In retaliation, Trump threatened to add 10 per cent to a 35 per cent tariff on Canadian goods unless they were specifically protected by the Canada-U.S.-Mexico Trade Agreement. Trump had already imposed a 50 percent tariff on steel and aluminium, and 25 per cent on non-U.S. materials in automobiles. But Trump’s tariffs have gone up and down, his threats to invade Greenland have been met with overwhelming opposition by the American public and his sympathies with Vladimir Putin, along with his obstruction of Ukraine’s efforts to repel Russia’s invasion, enjoy hardly any support among American voters, even among Republicans.
It’s a fair bet that it will take years to repair the damage the Trump White House has done to Canada-U.S. relations, to the trans-Atlantic alliance, and to the capacity of Indo-Pacific democracies like South Korea, Japan and Taiwan to withstand threats from Beijing.

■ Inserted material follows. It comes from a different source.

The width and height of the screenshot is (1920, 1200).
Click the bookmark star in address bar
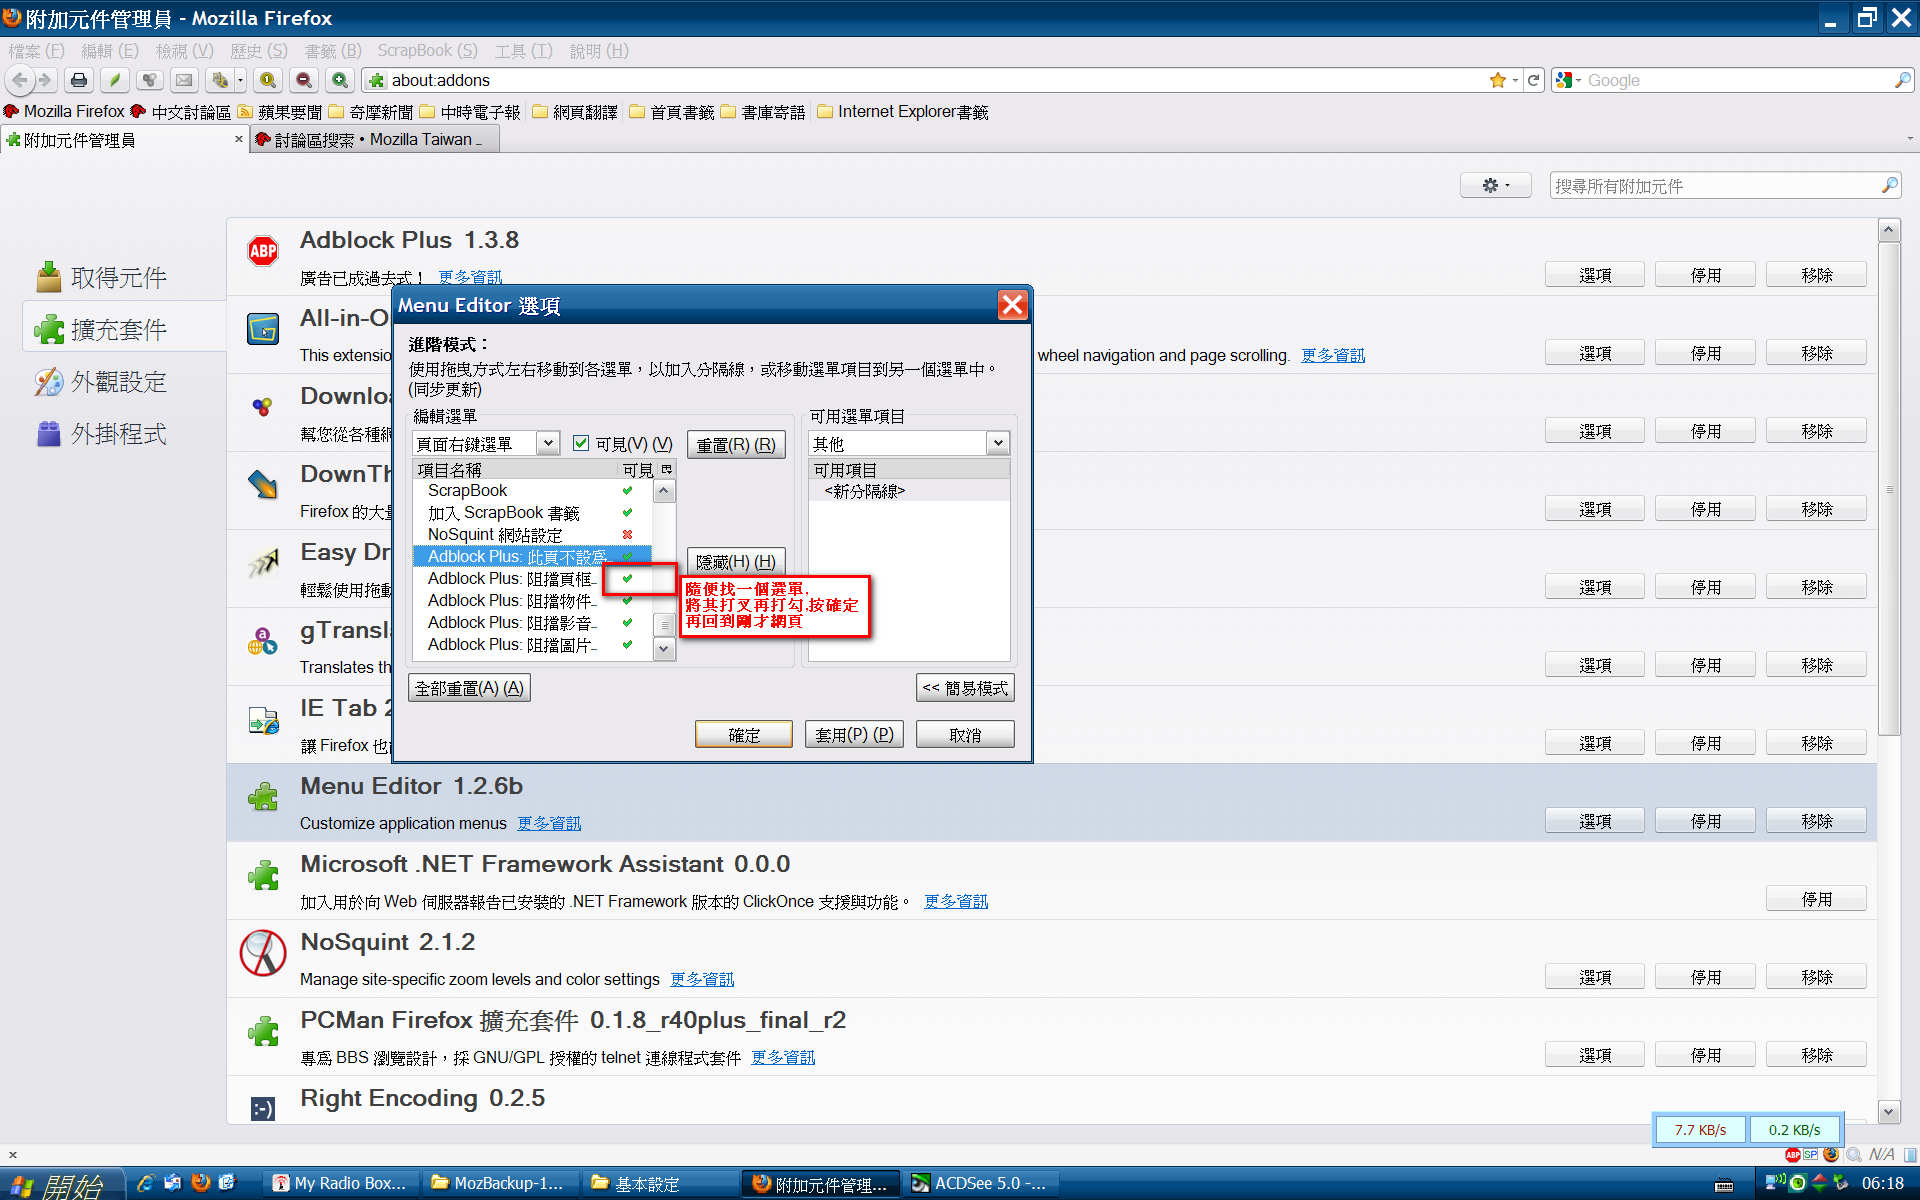1497,80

But the “Make America Great Again” mania that captured the formerly conservative Republican Party is already unravelling. Trump’s stranglehold on the U.S. Congress is not expected to last beyond the U.S. midterm elections, which will throw open 435 seats in the U.S. House of Representatives, at least 33 seats in the Senate, and 34 of the 50 state governorships.
To go along with the undisclosed contents of an agreement Carney concluded between the RCMP and Beijing’s public-security bureau, to cite just one of several such examples, is to just sit back and watch a tragic comedy play out. Except it’s playing out in real time, in the real world, and Canada may never recover from it.